2. 147.94.19.209 7.1% 14 0.1 0.1 0.1 0.3 0.1

3. 193.51.105.249 0.0% 14 0.4 0.4 0.2 0.5 0.1

4. 10.4.61.11 0.0% 14 1.0 0.9 0.7 1.3 0.2

5. 193.55.205.167 0.0% 14 26.5 2.7 0.4 26.5 6.9

6. 193.55.205.166 0.0% 14 1.1 1.3 0.9 3.5 0.7

7. 193.55.205.0 0.0% 14 3.4 1.8 0.8 5.4 1.3

8. 193.51.180.128 0.0% 14 4.9 5.2 4.9 5.4 0.2

9. 77.95.71.77 0.0% 14 9.3 10.2 9.3 19.4 2.7

10. 64.125.29.94 0.0% 14 91.8 91.9 91.8 92.2 0.1

11. 208.184.34.238 0.0% 14 88.1 88.0 88.0 88.4 0.1

12. 96.47.77.210 0.0% 14 88.3 89.0 88.2 98.9 2.8

13. 96.47.66.42 0.0% 14 88.4 88.4 88.0 89.8 0.5

14. (waiting for reply)

dgeo% curl -4vsSLo /dev/null freebsd.org 1

* Host www.freebsd.org:443 was resolved. 1

* IPv6: (none) 1

* IPv4: 96.47.72.77 1

* Trying 96.47.72.77:443... 1

* connect to 96.47.72.77 port 443 from 147.94.19.169 port 49516 failed: Operation timed out 1

* Failed to connect to www.freebsd.org port 443 after 75067 ms: Could not connect to server

* closing connection #0

curl: (28) Failed to connect to www.freebsd.org port 443 after 75067 ms: Could not connect to server

other people using the same isp (RENATER / AS2200) have the same problem, other ISPs behave differently

please use some pastebin next time

RENATER's support saw the traceroute and told me the problem must be on server side (in fact, I can ping 96.47.72.76 and 96.47.72.79 but not 96.47.72.77)

nimaje: yes, sorry. I'll remember

dgeo can you do a paste like mine? also traceroute not mtr so I can compare it to what I see here

but based on what you have here it does indeed look like problems at the last hop

I wonder if your ISP / net range has been blocked because of bad crawler behaviour?

dch: I have the same results from other ISPs, the problem appears only from RENATER ISP and 96.47.72.77 IP (we saw this because a friend using IPv4 only can't join vuxml.freebsd.org/freebsd/vuln.xml.xz)

dgeo: based on this info please open a bugzilla ticket for clusteradm to look into

let me know the PR# and I'll attach my info from Paris for comparison

I don't know, but this would be a bit hard: this ISP is dedicated to all public universities and research in france

I'll open a PR and tell you

dch: #285877

hm, does devd not have any way to reload its configs? do I really have to reboot to make new rules take effect?

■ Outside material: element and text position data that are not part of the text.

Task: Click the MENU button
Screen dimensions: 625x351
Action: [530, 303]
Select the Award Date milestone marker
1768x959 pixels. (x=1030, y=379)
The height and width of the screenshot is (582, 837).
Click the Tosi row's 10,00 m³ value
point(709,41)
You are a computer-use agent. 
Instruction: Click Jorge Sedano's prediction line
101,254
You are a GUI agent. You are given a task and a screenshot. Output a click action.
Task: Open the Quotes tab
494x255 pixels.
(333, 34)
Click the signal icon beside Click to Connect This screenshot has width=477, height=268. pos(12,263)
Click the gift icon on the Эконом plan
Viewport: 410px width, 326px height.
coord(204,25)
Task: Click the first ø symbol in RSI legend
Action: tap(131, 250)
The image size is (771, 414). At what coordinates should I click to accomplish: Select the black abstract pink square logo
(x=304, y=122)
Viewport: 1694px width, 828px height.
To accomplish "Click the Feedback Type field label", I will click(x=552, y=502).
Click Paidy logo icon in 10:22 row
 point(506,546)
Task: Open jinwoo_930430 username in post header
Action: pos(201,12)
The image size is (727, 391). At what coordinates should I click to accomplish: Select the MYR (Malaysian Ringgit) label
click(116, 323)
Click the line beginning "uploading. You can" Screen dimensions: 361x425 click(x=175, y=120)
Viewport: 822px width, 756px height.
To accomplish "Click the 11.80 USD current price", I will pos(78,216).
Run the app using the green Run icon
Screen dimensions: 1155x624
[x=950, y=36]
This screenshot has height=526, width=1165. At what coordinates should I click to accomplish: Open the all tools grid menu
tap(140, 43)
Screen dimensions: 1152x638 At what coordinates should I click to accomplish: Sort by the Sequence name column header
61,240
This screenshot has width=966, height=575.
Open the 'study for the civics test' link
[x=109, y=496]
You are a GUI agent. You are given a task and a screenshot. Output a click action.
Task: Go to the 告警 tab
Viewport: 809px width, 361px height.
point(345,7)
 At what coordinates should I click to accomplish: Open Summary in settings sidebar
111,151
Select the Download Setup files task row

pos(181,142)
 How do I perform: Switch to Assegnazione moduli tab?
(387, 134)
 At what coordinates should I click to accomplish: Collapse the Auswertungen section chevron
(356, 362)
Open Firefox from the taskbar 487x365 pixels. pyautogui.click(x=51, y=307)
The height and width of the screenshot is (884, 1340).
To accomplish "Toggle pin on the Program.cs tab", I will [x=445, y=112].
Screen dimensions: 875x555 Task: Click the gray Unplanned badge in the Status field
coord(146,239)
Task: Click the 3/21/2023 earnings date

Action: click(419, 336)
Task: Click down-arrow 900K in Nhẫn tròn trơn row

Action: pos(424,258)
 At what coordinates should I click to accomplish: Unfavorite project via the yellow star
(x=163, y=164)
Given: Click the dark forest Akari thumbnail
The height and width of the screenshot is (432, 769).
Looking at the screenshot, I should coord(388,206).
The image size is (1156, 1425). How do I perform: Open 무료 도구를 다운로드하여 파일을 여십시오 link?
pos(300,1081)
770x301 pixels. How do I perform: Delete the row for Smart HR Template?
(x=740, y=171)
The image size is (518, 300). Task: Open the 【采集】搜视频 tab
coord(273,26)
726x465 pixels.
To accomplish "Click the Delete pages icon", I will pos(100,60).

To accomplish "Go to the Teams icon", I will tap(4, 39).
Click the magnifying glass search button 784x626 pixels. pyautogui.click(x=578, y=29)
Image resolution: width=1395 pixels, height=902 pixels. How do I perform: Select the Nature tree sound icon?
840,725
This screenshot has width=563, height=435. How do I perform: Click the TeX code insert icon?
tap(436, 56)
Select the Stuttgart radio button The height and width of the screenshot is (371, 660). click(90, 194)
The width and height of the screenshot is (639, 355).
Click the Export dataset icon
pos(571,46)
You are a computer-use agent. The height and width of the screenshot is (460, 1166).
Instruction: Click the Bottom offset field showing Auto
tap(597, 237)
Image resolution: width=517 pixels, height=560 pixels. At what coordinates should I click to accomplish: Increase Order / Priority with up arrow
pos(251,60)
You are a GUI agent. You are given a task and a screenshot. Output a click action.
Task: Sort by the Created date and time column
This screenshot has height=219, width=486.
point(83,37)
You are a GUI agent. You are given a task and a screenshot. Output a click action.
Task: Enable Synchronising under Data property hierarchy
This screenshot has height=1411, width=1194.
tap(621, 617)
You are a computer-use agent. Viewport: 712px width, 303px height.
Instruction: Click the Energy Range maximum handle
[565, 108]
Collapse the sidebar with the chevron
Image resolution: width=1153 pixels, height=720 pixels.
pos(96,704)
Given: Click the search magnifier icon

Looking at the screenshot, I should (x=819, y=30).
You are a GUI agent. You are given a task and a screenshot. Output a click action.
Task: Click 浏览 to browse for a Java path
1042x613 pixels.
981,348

nimaje: can't you just restart it?

ah, yeah, that should work too, lets see if it breaks anything

dgeo: thanks, I added mine also

seems like it worked and webcamd gets started for my gamepad

\o/

your gamepad has a webcam?

no, webcamd is a bit misnamed

"The webcamd daemon is basically a port of Linux USB device drivers into userspace in FreeBSD."

oh, weird

runxiyu: in general anything ! firefox shouldn't be used on Firefox, chromium tends to lag behind on security patches by a good week or two

and its too big to just compile from source

sorry, wht was that in reply to

runxiyu: ungoogled chromium not working

also I typoed, shouldn't be used on FreeBSD

I have not tried ungoogled chromium, but considering it is a fork of chromium it would likely recieve security patches even slower than chromium

> in general anything ! firefox shouldn't be used on Firefox

I can't parse this sentence

runxiyu: its typoed, I meant anything ! firefox shouldn't be used on freebsd

Oh

for reference right now ungoogled-chromium within the port tree is 2 weeks out of date (4 versions, including 1 major update)

after being bumped it can still take a while for the port to be built

I'll just not use my FreeBSD system for web browsing them (since I mostly use Librewolf, and occasionally Ungoogled Chromium for certain webdev™ things)

I dont see the issue with firefox, for the most part you can still get it reasonably secure/private

polarian: I need unsigned extenions

Well I guess I could use firefox esr

in any case it might be wise to jail whatever browser you do use because it usually is the biggest attack vector on a BSD system

and unlike Linux distros which have a lot more compute, and a lot more devs able to port browsers, *BSD tend to struggle to keep up, with... in some cases, biweekly updates to fix security issues

which is generally why most people use firefox, its much easier to build, its much faster to build (when I benchmarked it a few years back when playing with gentoo, Chromium took something like 15 hours to compile, while firefox was just 50 mins)

polarian: Unfortunately sometimes I need to test various modern "web technology"

for testing on a more normal system, BSD wont be your firend

friend8

friend*

and I dont think anyone would disagree with the statement "FreeBSD is not desktop ready"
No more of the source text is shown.